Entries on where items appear
--------------------------------------------------

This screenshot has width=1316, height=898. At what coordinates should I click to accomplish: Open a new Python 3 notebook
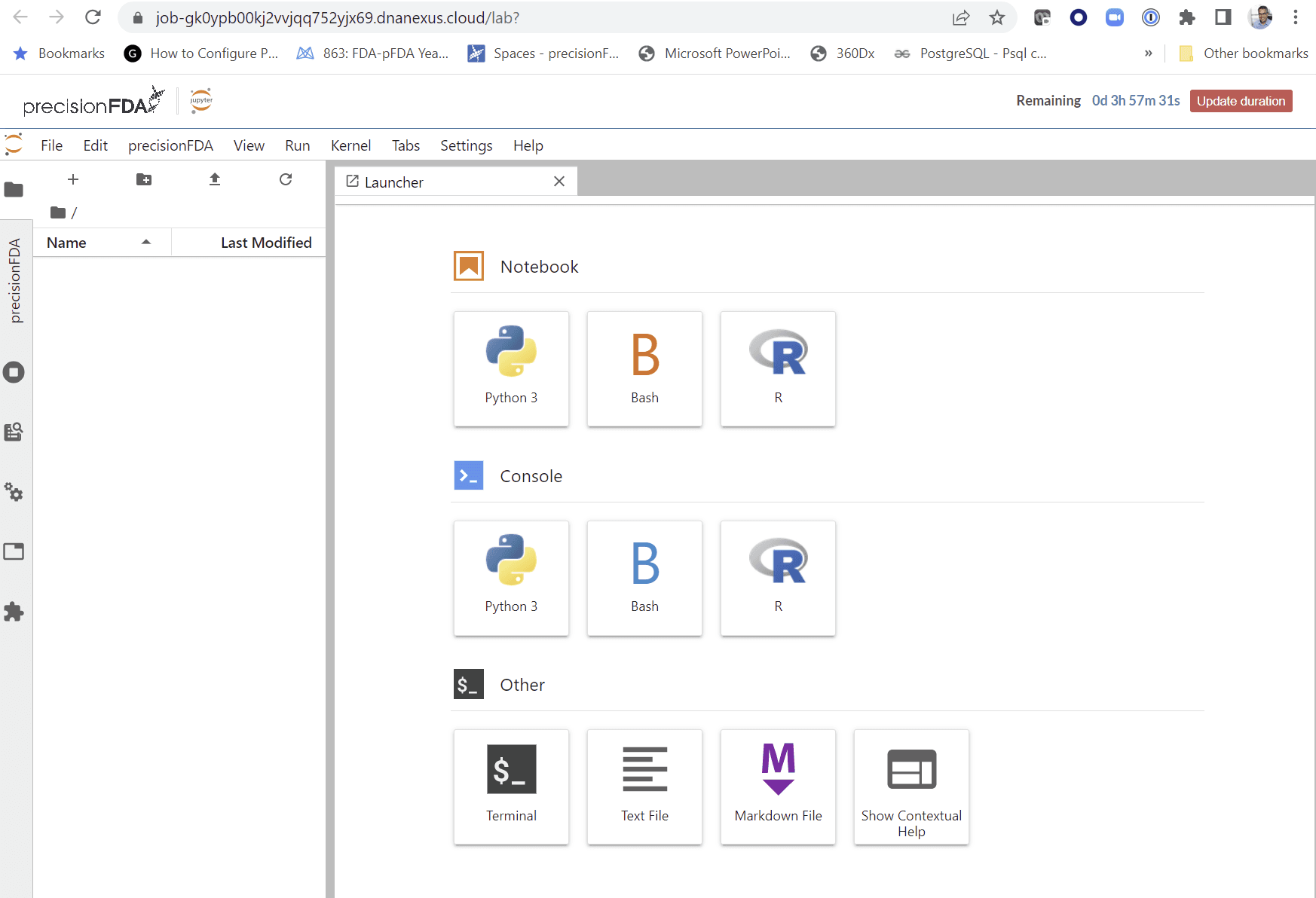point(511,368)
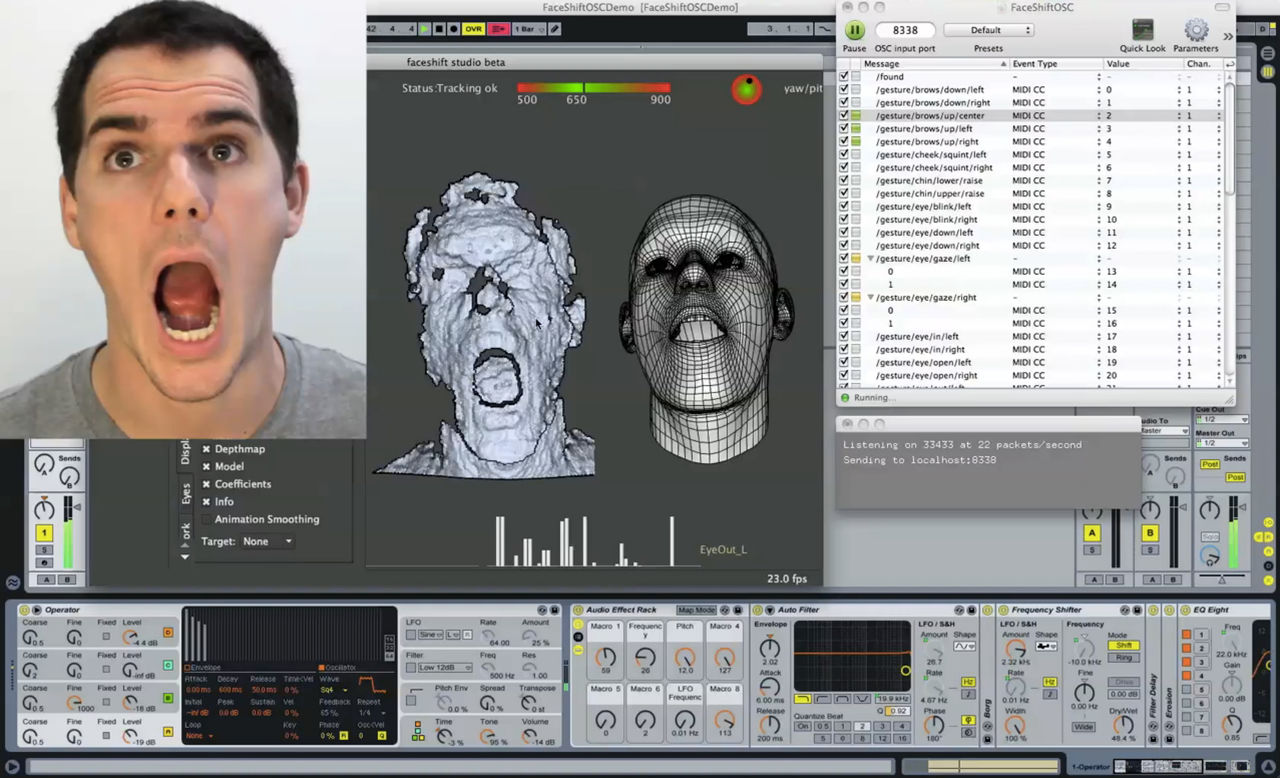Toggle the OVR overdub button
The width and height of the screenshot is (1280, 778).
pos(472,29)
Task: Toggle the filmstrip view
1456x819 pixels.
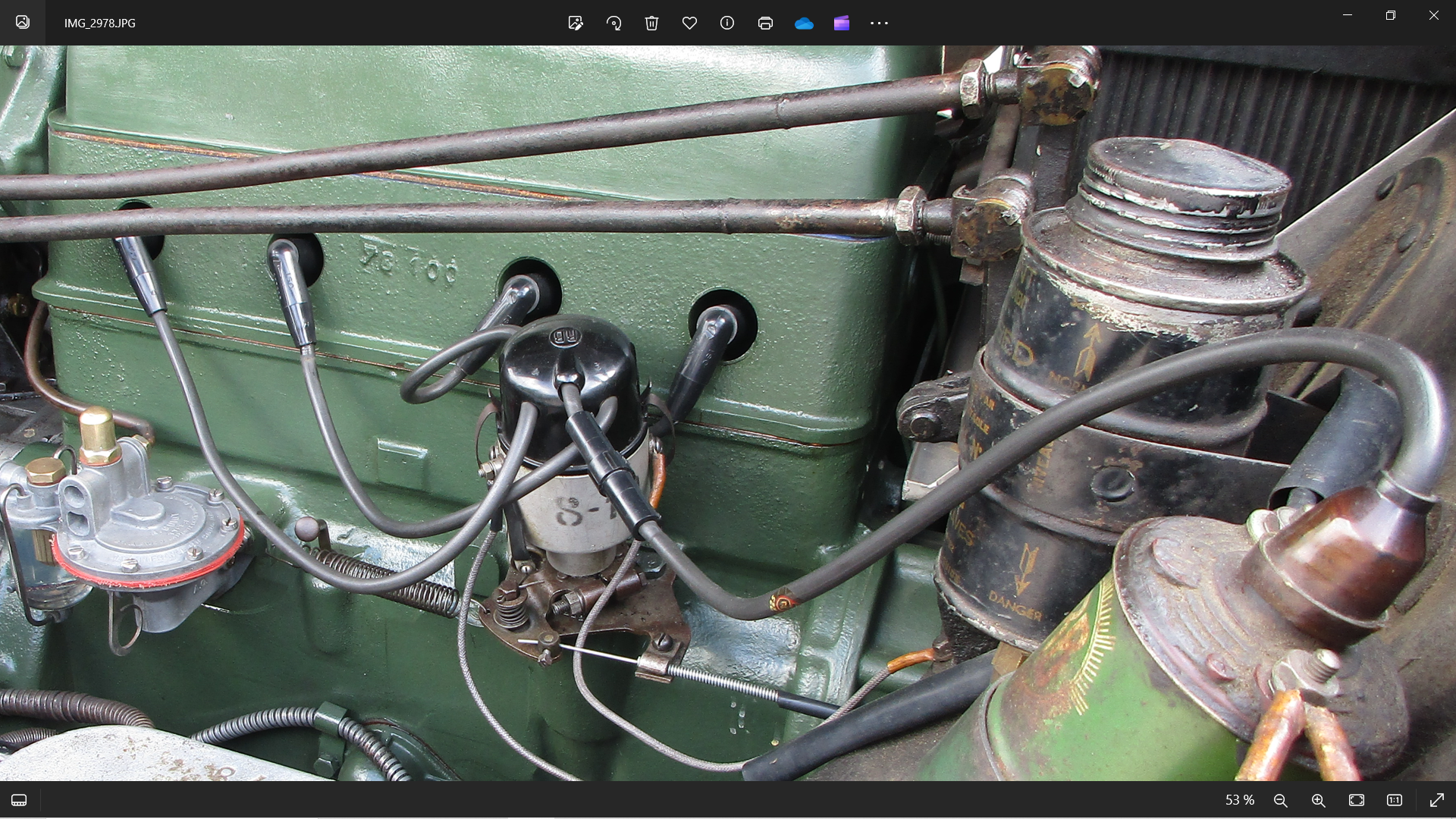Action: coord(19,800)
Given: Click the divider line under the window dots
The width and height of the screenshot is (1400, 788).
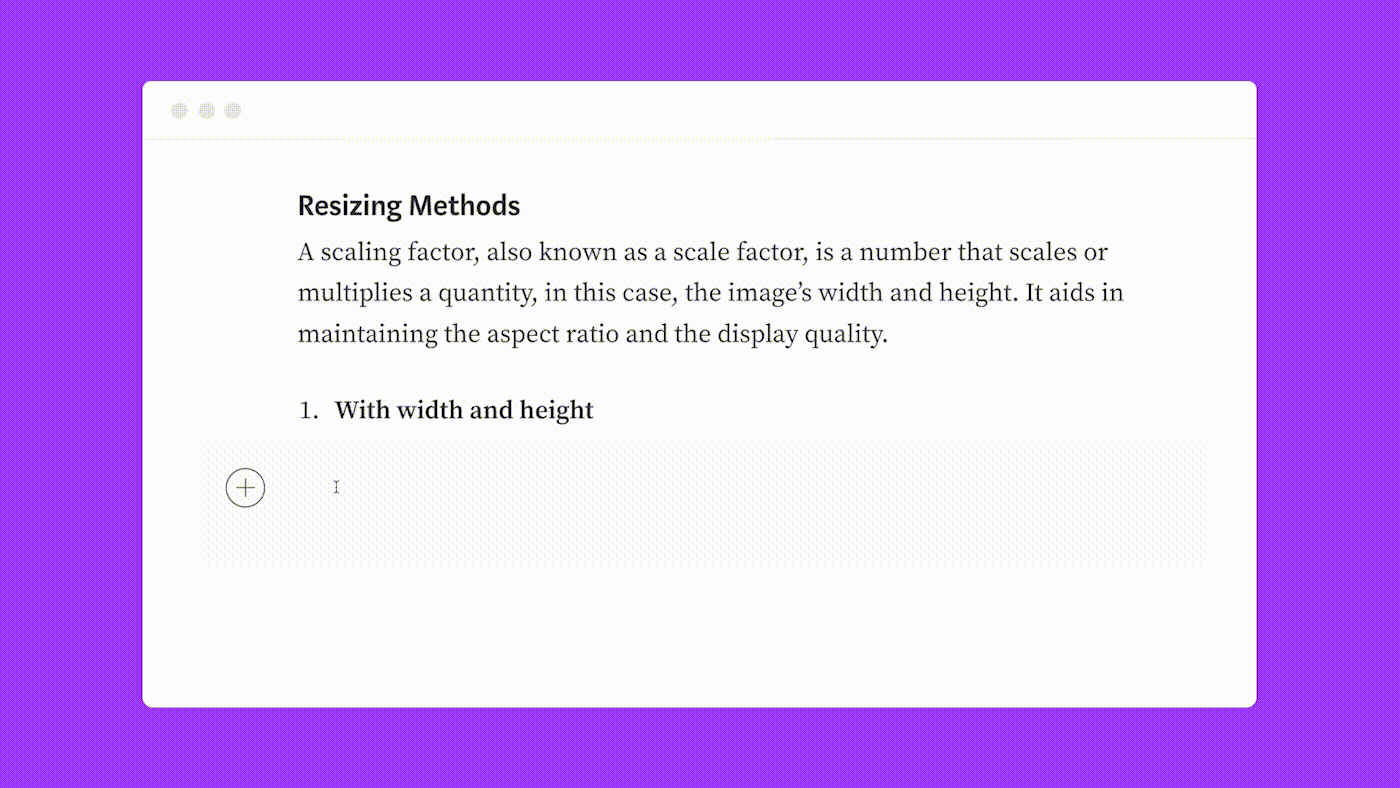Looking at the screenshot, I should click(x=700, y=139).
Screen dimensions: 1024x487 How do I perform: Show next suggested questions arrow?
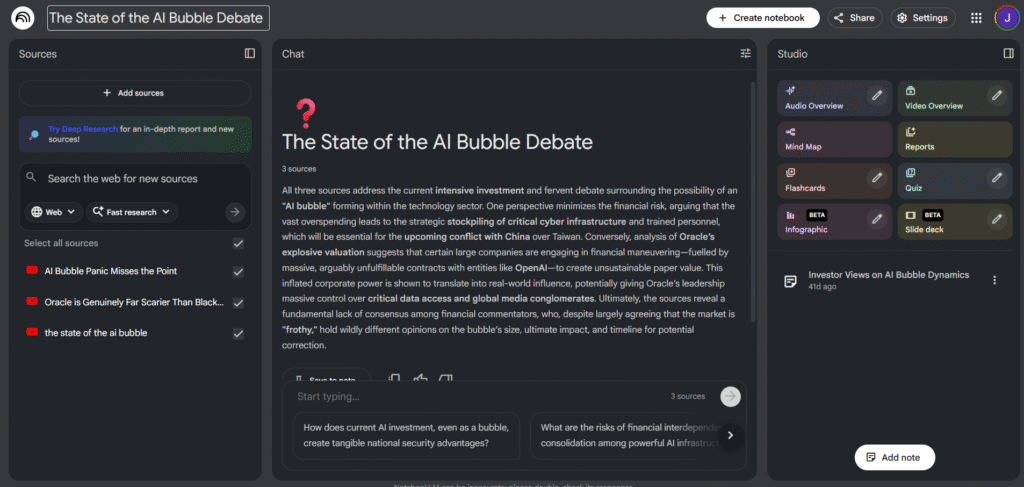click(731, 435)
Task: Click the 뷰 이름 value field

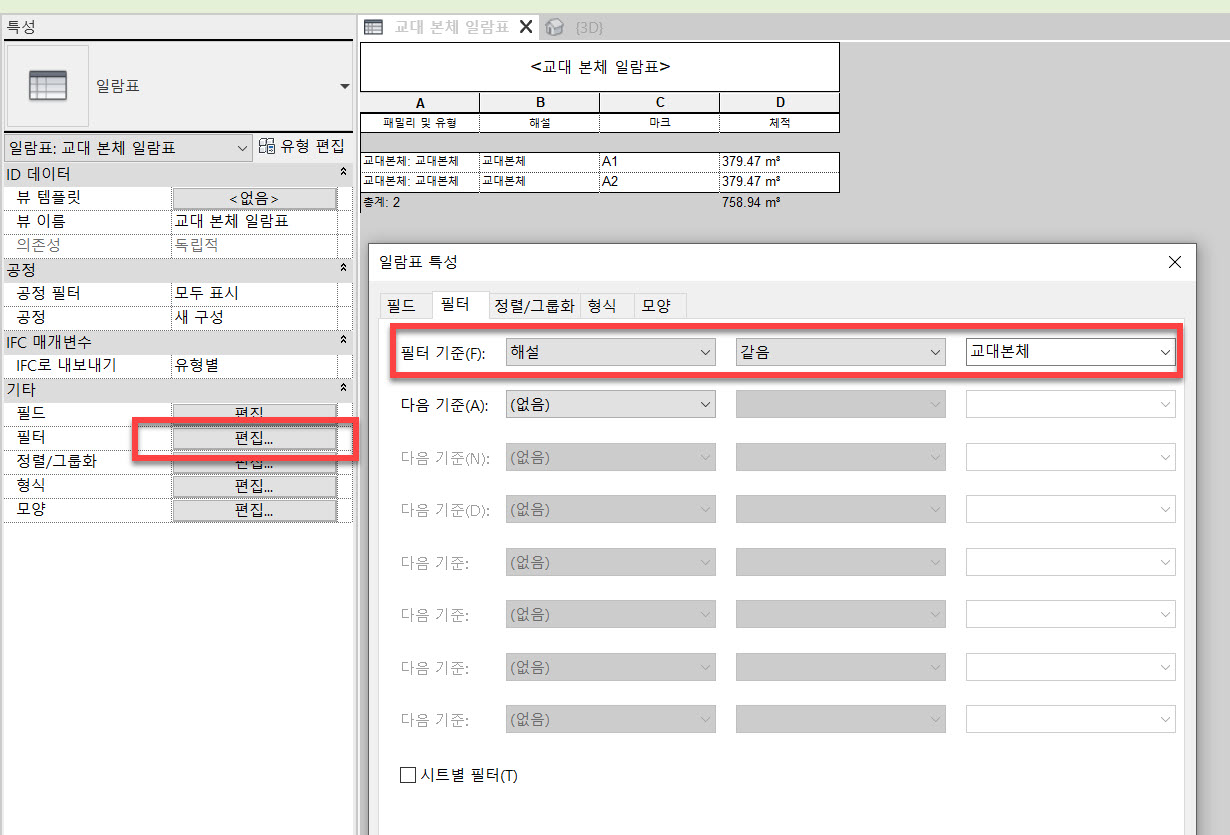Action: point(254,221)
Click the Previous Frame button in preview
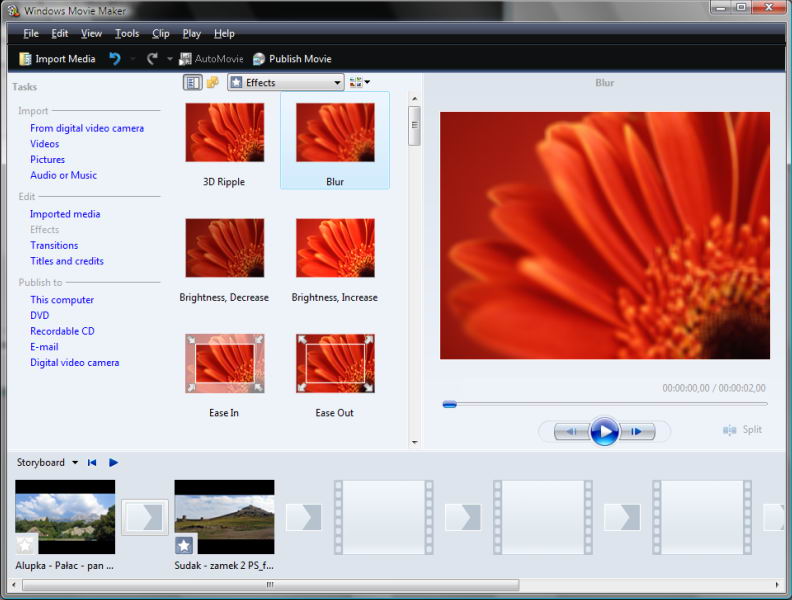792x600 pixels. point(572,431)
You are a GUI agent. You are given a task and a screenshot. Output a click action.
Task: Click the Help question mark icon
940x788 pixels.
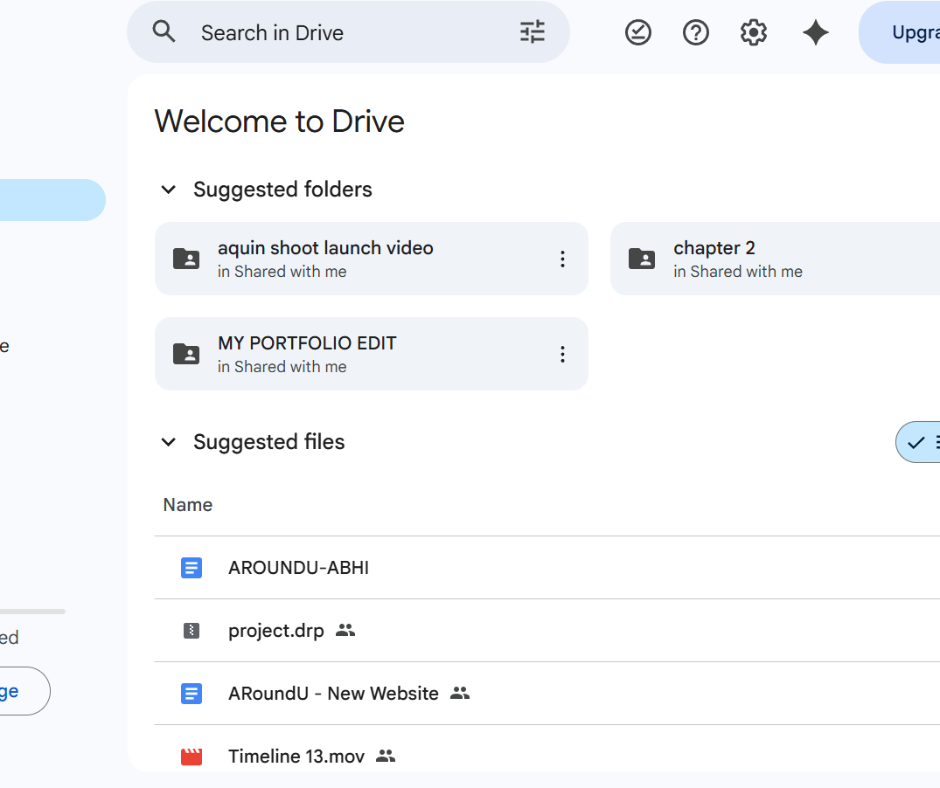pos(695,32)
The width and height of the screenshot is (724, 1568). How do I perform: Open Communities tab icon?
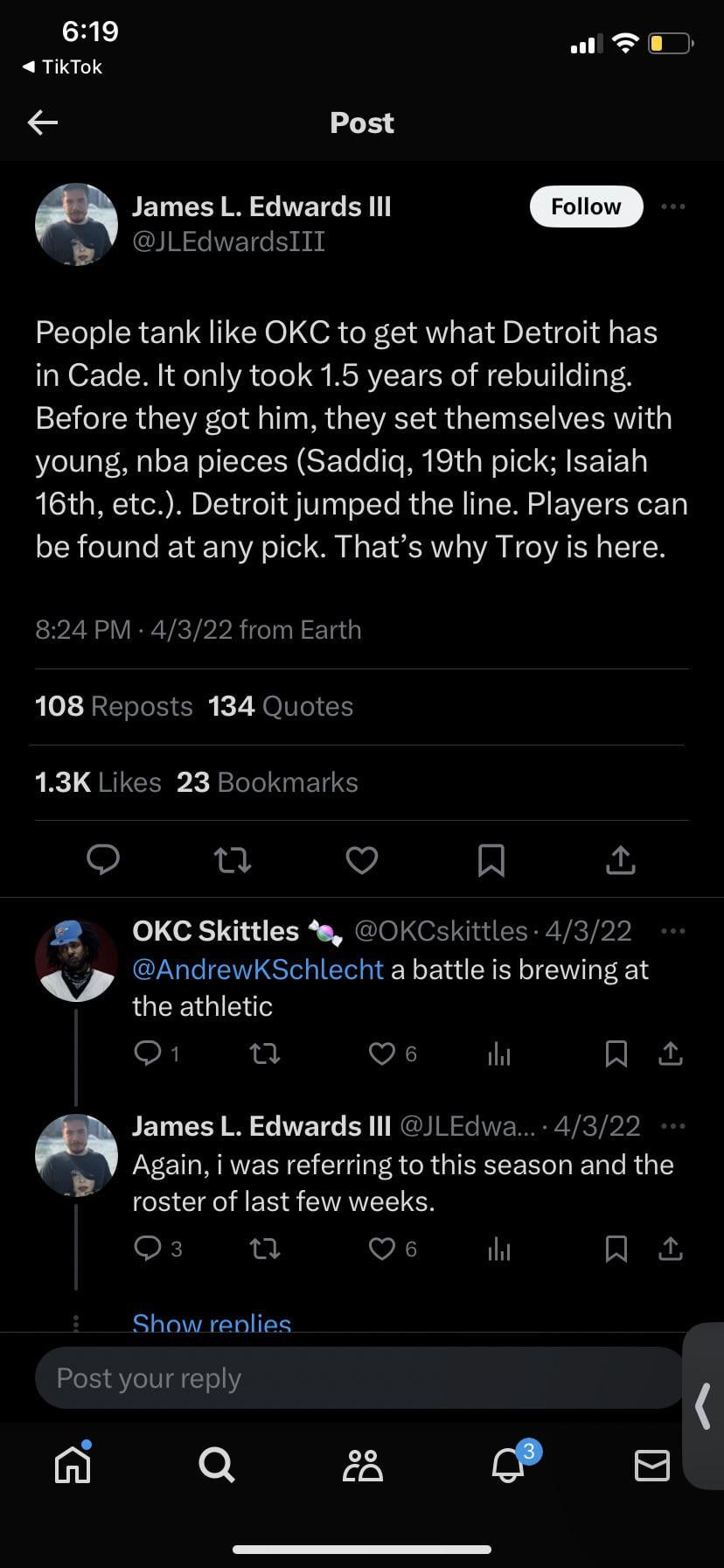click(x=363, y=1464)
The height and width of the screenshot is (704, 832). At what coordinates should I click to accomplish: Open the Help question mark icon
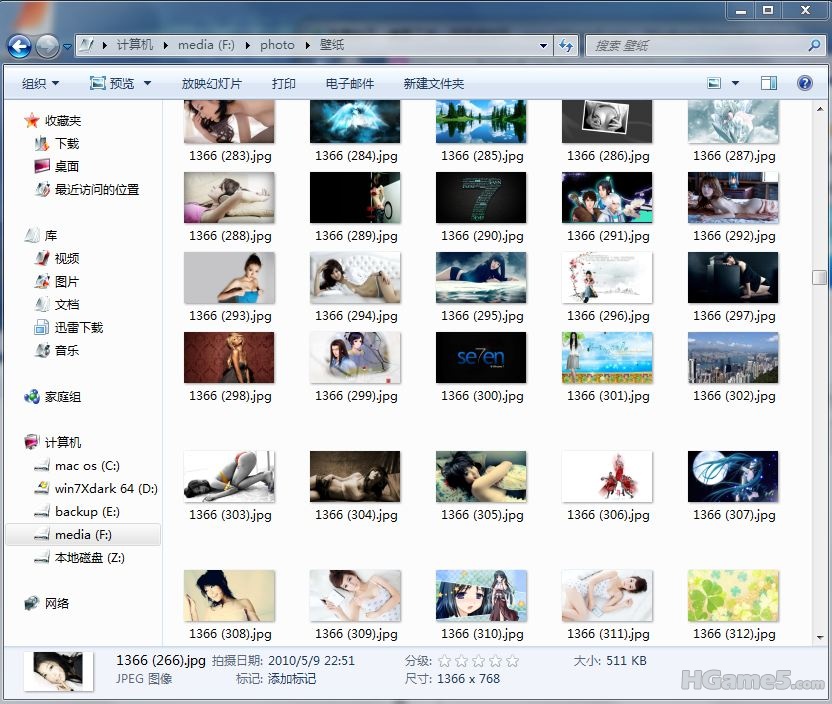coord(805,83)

--------------------------------------------------

PROBLEM: Write out all of the lines again, swapping "Help question mark icon" for "Settings gear icon" wherever it appears and leaving everything else unchanged. Omit the pictures from your answer.

FULL SOLUTION:
This screenshot has width=1316, height=898. At what coordinates should I click to accomplish: Open a new Python 3 notebook
point(511,368)
Toggle the OVR overdub button
The width and height of the screenshot is (1280, 778).
pos(472,29)
Task: Toggle the filmstrip view
1456x819 pixels.
Action: coord(19,800)
Given: Click the divider line under the window dots
The width and height of the screenshot is (1400, 788).
Looking at the screenshot, I should click(x=700, y=139).
Screen dimensions: 1024x487 How do I perform: Show next suggested questions arrow?
click(731, 435)
Task: Click the 뷰 이름 value field

Action: point(254,221)
Click the Previous Frame button in preview
792x600 pixels. point(572,431)
You are a GUI agent. You are given a task and a screenshot. Output a click action.
Task: Click the Settings gear icon
940x788 pixels.
pos(695,32)
The width and height of the screenshot is (724, 1568). How do I perform: Open Communities tab icon?
click(x=363, y=1464)
The height and width of the screenshot is (704, 832). At what coordinates should I click to accomplish: Open the Settings gear icon
coord(805,83)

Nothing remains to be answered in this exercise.